For poker chips, the crew was using pink and white aspirin tablets they’d taken from the supply cupboard. Searcy recalled that Garfield was upset because this misuse of medication was a waste of hospital supplies. He asked them to stop and of course they did – immediately.

The next day the poker players waited somewhat anxiously to see what additional disciplinary measures they might have to face. Garfield surprised them, though. Instead of criticizing them further or meting out some sort of punishment, he donated a set of real poker chips to the hospital.

“From then on,” Searcy remembered: “staff members on call could play poker without disturbing hospital supplies.”

Garfield ‘not at all bossy’

Searcy, who died in 1993, was quoted in a February 1985 KP Reporter edition honoring Dr. Garfield following his death:

“I remember Sid as a very friendly, humble man, not at all bossy, although he did believe in hard work and discipline. Nothing was beneath him, nor beyond him.
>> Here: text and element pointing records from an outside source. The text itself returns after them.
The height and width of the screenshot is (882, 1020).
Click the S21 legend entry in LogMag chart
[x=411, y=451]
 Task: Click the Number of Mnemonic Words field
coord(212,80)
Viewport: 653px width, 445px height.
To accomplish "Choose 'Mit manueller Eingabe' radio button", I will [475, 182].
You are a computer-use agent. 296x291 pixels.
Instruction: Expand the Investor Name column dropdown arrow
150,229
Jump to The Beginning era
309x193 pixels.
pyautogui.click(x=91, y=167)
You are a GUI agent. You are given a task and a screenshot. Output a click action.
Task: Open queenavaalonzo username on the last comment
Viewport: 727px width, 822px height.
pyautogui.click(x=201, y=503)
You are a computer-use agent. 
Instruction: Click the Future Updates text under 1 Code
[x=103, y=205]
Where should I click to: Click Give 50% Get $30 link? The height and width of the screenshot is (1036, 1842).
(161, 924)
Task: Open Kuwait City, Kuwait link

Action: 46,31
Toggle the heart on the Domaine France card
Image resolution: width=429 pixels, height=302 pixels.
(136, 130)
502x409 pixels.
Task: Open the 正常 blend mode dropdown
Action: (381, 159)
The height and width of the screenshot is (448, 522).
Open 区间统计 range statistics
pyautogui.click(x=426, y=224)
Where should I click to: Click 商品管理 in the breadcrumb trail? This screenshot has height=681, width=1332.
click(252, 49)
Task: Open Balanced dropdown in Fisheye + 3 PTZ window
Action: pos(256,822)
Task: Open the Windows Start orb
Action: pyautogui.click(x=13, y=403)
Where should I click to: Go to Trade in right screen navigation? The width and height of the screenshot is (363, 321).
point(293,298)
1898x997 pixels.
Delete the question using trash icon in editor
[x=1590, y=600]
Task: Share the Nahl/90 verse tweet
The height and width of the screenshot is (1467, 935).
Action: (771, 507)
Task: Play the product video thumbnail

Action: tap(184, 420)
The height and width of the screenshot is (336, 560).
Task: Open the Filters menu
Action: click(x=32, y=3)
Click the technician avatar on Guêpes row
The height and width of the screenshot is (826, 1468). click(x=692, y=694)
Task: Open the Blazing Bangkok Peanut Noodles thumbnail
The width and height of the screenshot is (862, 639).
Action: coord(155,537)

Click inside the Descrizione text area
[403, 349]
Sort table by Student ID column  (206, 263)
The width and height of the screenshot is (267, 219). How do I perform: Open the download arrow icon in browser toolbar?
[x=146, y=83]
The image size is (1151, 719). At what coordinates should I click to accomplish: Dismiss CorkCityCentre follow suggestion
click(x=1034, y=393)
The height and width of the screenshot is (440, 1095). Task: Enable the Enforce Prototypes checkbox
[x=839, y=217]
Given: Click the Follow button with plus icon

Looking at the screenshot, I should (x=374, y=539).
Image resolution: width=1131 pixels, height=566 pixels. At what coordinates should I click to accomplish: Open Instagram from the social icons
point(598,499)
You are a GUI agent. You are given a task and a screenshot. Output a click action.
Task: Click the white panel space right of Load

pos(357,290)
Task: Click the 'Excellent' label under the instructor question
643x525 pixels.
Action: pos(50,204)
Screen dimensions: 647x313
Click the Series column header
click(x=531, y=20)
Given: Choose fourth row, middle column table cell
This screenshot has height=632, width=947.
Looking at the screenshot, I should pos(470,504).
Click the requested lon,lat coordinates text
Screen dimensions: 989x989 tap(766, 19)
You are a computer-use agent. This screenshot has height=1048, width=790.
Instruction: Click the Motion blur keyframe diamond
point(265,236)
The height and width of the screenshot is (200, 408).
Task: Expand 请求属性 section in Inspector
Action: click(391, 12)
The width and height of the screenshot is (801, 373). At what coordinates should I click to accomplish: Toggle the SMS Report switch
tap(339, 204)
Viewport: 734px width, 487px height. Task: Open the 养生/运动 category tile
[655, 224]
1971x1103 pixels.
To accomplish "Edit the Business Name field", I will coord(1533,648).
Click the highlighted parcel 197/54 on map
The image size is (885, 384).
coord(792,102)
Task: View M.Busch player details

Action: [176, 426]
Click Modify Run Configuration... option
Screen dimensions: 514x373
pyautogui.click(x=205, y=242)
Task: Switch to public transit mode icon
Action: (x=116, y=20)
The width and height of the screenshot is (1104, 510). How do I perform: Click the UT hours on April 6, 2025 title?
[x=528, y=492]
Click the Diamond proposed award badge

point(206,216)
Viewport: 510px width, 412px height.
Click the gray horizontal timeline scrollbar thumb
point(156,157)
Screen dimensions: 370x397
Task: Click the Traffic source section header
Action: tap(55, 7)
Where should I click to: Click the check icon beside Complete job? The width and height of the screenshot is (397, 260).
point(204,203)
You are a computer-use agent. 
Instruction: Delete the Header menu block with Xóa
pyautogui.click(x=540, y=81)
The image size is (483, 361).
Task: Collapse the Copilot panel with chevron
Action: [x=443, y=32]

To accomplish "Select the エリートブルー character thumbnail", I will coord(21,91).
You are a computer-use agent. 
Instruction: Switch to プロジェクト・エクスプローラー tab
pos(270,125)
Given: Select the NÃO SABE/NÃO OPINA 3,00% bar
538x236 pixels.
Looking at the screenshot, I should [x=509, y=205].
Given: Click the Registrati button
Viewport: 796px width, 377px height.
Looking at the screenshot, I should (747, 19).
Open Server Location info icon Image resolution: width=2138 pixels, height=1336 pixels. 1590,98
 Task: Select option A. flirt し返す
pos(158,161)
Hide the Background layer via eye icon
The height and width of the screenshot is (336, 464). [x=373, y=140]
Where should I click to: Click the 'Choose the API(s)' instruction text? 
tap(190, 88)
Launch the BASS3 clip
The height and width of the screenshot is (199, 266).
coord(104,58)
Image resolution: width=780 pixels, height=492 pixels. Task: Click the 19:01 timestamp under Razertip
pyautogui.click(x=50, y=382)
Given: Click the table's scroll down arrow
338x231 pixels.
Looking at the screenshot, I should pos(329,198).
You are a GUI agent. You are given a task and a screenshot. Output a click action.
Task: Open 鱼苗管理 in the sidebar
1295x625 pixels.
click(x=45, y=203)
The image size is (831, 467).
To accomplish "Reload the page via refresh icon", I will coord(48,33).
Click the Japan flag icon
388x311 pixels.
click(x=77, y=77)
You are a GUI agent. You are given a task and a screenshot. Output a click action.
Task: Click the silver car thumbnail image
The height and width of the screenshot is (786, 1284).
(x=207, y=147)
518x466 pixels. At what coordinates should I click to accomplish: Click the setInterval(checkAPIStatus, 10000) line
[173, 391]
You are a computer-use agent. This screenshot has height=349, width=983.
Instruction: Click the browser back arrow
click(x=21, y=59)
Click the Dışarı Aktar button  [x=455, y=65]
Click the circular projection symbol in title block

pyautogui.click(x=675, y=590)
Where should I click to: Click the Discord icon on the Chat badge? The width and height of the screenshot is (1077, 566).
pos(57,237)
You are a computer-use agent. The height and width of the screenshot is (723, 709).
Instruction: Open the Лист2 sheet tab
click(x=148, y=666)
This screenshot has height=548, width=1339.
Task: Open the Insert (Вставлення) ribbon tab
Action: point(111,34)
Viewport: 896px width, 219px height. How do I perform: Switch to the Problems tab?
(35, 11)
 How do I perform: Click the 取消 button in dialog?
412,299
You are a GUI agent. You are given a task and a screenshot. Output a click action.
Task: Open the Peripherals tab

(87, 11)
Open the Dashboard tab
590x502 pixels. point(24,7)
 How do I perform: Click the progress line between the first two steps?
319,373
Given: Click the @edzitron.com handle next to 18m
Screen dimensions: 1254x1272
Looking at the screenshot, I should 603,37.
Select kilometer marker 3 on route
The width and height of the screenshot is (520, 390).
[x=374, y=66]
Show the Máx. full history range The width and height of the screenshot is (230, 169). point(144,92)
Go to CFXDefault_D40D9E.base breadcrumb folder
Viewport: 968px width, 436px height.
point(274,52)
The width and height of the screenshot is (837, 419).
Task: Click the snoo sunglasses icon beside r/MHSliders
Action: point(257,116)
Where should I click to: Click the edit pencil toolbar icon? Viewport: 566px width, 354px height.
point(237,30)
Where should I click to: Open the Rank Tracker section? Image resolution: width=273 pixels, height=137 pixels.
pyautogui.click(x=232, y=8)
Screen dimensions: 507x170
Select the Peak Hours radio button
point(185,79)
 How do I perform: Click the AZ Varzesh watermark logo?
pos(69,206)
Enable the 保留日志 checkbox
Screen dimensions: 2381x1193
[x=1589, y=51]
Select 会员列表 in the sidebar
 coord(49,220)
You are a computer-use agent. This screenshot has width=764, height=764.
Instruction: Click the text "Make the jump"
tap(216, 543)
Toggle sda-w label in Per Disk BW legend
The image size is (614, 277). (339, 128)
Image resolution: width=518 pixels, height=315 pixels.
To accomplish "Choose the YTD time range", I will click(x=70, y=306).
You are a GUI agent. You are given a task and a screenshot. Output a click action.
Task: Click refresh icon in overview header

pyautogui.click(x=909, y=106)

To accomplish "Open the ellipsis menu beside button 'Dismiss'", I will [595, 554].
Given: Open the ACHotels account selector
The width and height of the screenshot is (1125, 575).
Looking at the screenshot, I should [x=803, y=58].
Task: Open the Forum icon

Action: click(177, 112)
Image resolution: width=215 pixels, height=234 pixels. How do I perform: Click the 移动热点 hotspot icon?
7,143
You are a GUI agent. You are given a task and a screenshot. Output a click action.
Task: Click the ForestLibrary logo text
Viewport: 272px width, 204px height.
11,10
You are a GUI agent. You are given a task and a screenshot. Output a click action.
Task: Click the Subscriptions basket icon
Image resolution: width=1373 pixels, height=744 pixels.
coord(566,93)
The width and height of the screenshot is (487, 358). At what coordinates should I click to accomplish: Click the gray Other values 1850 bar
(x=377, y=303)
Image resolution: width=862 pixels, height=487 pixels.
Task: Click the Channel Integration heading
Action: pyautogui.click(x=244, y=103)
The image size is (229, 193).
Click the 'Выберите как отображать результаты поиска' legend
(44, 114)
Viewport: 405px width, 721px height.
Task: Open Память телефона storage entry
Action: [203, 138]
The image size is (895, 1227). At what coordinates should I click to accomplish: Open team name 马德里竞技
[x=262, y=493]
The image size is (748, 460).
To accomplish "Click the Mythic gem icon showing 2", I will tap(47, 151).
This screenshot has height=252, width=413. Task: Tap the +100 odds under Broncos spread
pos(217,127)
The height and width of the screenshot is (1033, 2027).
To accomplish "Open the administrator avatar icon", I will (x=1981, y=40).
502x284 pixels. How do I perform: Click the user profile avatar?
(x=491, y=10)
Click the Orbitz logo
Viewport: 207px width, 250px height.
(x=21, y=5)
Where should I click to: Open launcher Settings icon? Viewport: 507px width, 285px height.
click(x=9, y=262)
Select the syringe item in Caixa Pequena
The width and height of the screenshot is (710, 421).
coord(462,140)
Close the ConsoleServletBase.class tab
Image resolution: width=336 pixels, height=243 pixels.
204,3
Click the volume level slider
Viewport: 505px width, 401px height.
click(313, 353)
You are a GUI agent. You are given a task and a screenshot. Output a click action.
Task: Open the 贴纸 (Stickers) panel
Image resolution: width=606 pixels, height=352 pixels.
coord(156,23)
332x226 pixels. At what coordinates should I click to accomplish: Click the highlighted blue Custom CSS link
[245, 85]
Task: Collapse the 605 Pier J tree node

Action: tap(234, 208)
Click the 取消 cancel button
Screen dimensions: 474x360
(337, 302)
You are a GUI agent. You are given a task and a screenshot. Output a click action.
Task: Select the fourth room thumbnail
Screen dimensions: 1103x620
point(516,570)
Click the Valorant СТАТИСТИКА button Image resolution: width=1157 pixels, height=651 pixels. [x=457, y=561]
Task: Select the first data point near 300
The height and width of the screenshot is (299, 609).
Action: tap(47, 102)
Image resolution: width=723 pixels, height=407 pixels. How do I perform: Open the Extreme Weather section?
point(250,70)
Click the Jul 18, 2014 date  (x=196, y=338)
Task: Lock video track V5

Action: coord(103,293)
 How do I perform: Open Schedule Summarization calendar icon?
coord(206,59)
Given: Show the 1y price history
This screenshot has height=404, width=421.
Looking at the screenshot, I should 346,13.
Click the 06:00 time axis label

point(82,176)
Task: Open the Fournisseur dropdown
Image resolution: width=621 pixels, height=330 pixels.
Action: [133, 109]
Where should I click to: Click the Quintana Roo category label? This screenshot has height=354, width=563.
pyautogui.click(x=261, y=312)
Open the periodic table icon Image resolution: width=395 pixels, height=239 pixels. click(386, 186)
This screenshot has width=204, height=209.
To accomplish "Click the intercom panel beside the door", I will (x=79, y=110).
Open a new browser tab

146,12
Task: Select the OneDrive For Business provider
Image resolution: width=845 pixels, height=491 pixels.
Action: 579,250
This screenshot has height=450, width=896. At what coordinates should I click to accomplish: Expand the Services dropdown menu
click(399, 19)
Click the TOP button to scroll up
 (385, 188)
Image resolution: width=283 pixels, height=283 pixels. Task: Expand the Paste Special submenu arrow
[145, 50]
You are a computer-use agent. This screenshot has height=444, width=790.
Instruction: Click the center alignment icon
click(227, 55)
Once at Grand Coulee, Sid was walking around the hospital without his white coat, looking very youthful with his bright red hair and casual clothes.

“A patient saw him and shouted, ‘Boy! Would you take care of this?’ pointing to his bedpan. Sid wasn’t at all offended. He laughed and emptied the bedpan. Of course the patient had no idea who Sid was,” she said.  She continued:  “Dr. Garfield liked to sing ‘My Heart Belongs to Daddy’ while performing surgery at Grand Coulee.

“To me Sid was a colleague and a friend. He must have been a leader, though he never waved a flag or beat a drum.”